Source: app/core/events.py.

Design

  • Same process: dispatched within the current worker only; no cross-process / cross-service delivery (that's a message queue's job)
  • Sequential: emit awaits handlers in registration order — easy to debug
  • Failure-isolated: a handler exception is caught with log.exception; later handlers still run
  • Register on import: @on adds the handler at module-import time, so a module containing @on must actually be imported (typically from __init__.py)

Register handlers

python
# app/business/notify/events.py
from app.utils import emit, on


@on("employee.created")
async def _send_welcome_mail(employee_id: int, **kwargs):
    # Handlers should accept **kwargs so emitters can extend later
    ...


@on("employee.status_changed")
async def _audit_state(employee_id: int, from_state: str, to_state: str, **kwargs):
    ...

Make sure the module gets loaded:

python
# app/business/notify/__init__.py
from . import events  # noqa: F401  ← triggers @on registration

Emit events

python
# app/business/hr/services.py
from app.utils import emit

await emit("employee.created", employee_id=new_emp.id, department_id=dept.id)

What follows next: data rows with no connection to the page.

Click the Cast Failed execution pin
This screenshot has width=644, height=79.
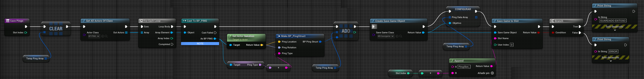pyautogui.click(x=215, y=33)

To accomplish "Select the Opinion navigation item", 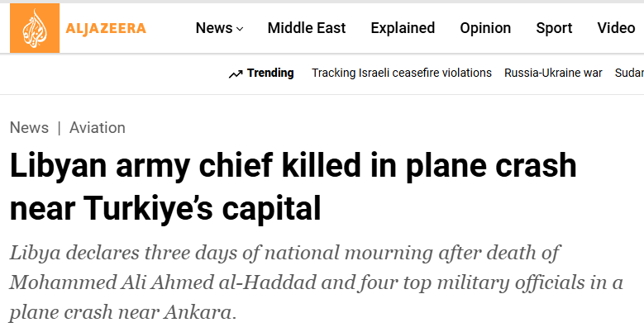I will [485, 28].
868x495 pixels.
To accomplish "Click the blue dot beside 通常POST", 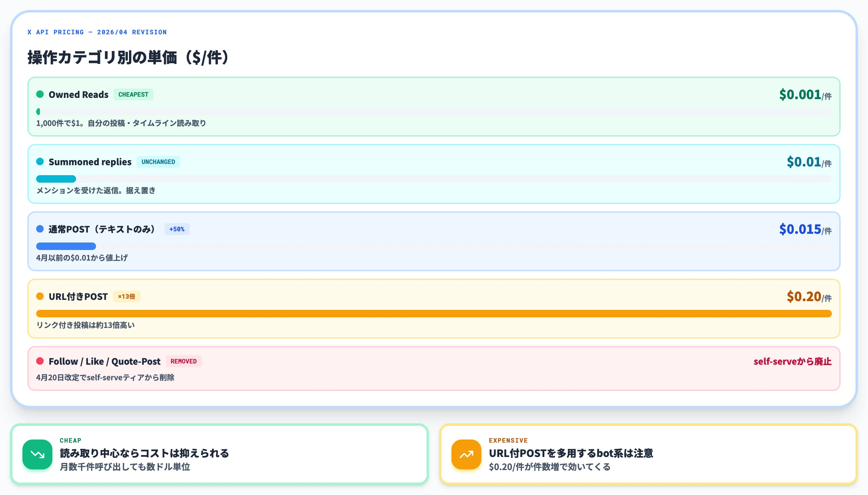I will click(x=40, y=229).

All kwargs are passed through to handlers.

Naming convention

<aggregate>.<verb>
RecommendedAvoid
employee.createdEmployeeCreated
employee.status_changedchange_employee_status_done
order.refundedRefundOrder

Event names are a contract — don't rename once published; invisible handlers depend on them.

Sync handlers

Sync functions are accepted but discouraged:

python
@on("user.logged_in")
def _log_login(user_id: int, **kwargs):
    print(f"user {user_id} logged in")

emit checks inspect.iscoroutinefunction; sync handlers are called directly and will block the event loop. Use only when truly no IO.

Failure semantics

python
@on("employee.created")
async def _flaky_handler(employee_id: int, **kwargs):
    raise RuntimeError("oops")

emit doesn't re-raise — it logs Event handler error: employee.created / module._flaky_handler and the emitter continues.

Don't use the bus for "must succeed" work

  • ✅ Good: notifications, audit logs, cache invalidation, derived-data updates
  • ❌ Bad: stock decrement, balance change — those must live in the original request transaction

Bus vs direct call

python
# A: direct call (tightly coupled)
from app.business.notify.services import send_welcome_mail
await send_welcome_mail(employee_id=emp.id)

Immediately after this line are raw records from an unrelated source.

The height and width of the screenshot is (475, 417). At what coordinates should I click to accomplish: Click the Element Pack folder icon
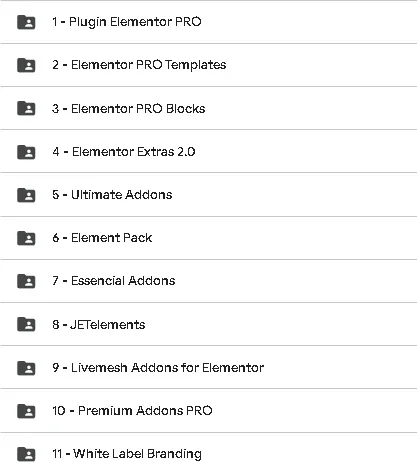coord(26,238)
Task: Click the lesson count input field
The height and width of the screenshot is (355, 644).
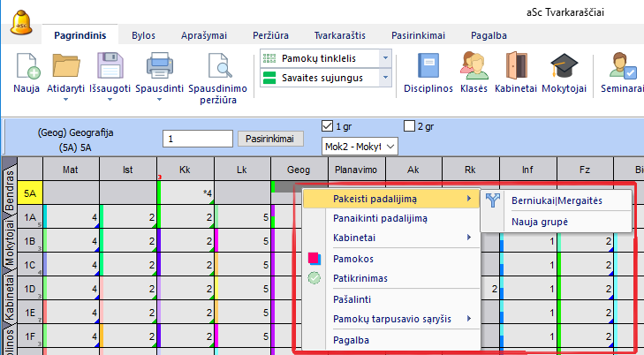Action: [197, 139]
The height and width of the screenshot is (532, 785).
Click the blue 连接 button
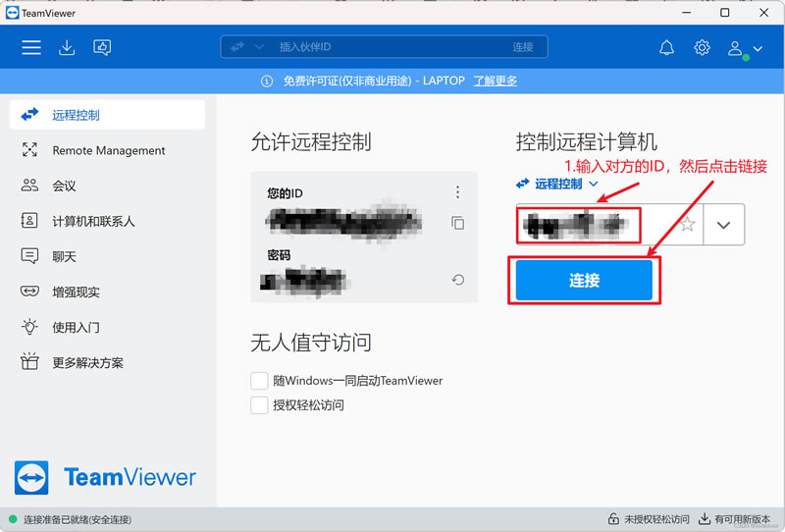point(584,281)
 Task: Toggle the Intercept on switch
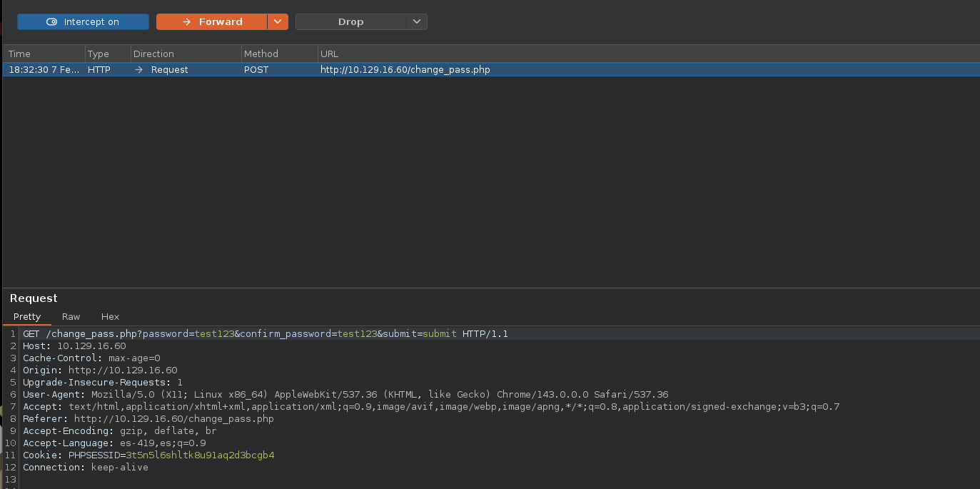[83, 22]
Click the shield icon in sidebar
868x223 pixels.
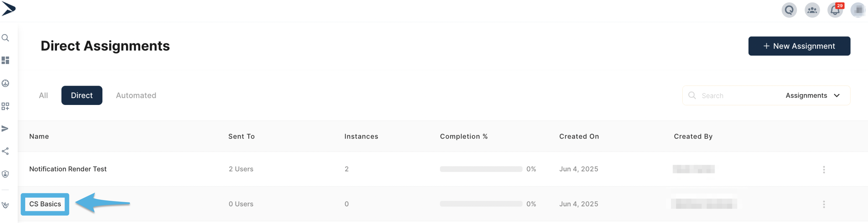(x=5, y=174)
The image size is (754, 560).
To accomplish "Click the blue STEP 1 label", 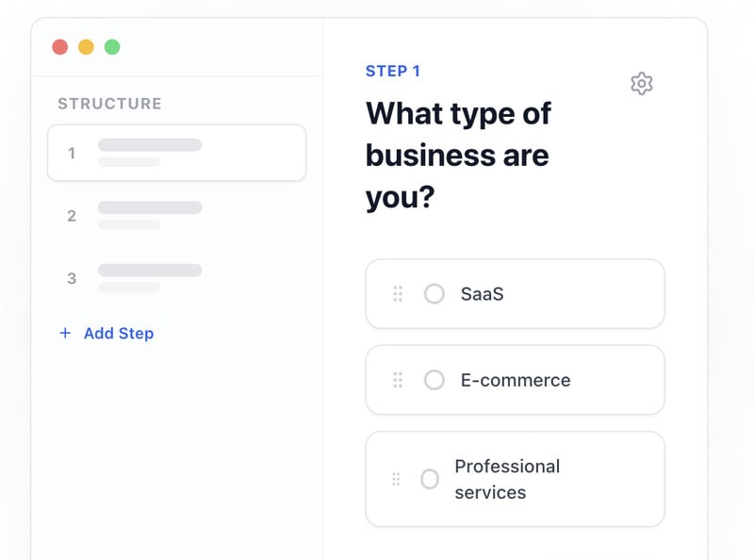I will click(393, 71).
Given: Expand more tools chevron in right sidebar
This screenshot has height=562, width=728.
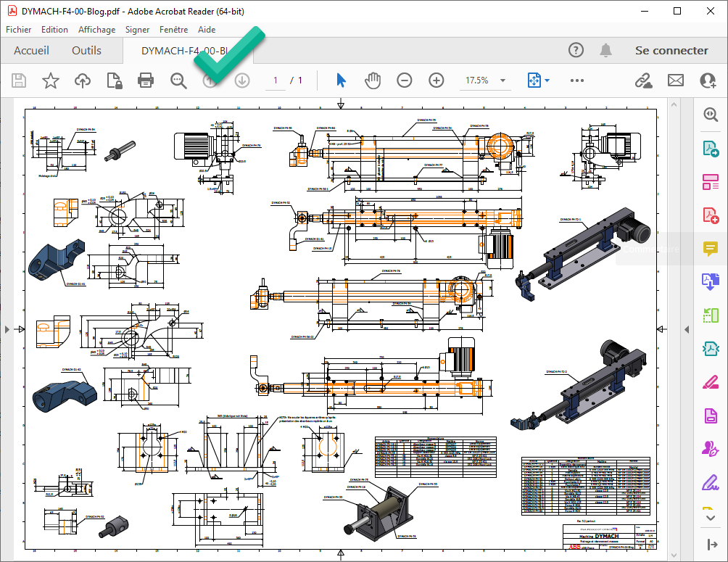Looking at the screenshot, I should pyautogui.click(x=710, y=516).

# B: event bus (loosely coupled)
await emit("employee.created", employee_id=emp.id)
ConditionPick APick B
Caller and callee are in the same module
Callee is a different business module
Multiple modules need to react
Failure must abort the main flow

Disable in tests

python
# tests/conftest.py
import app.core.events as ev

@pytest.fixture(autouse=True)
def _clear_handlers(monkeypatch):
    monkeypatch.setattr(ev, "_handlers", __import__("collections").defaultdict(list))

Or no-op emit:

python
async def test_xxx(monkeypatch):
    monkeypatch.setattr("app.utils.emit", lambda *a, **kw: asyncio.sleep(0))

Published events

EventSourcekwargsPurpose
employee.createdHRemployee_id, department_id, created_bypost-create notification / stats
employee.status_changedHRemployee_id, from_state, to_state, actor_idpost-transition audit

When you add a new event, append it here and add a comment at the emit site pointing to this page.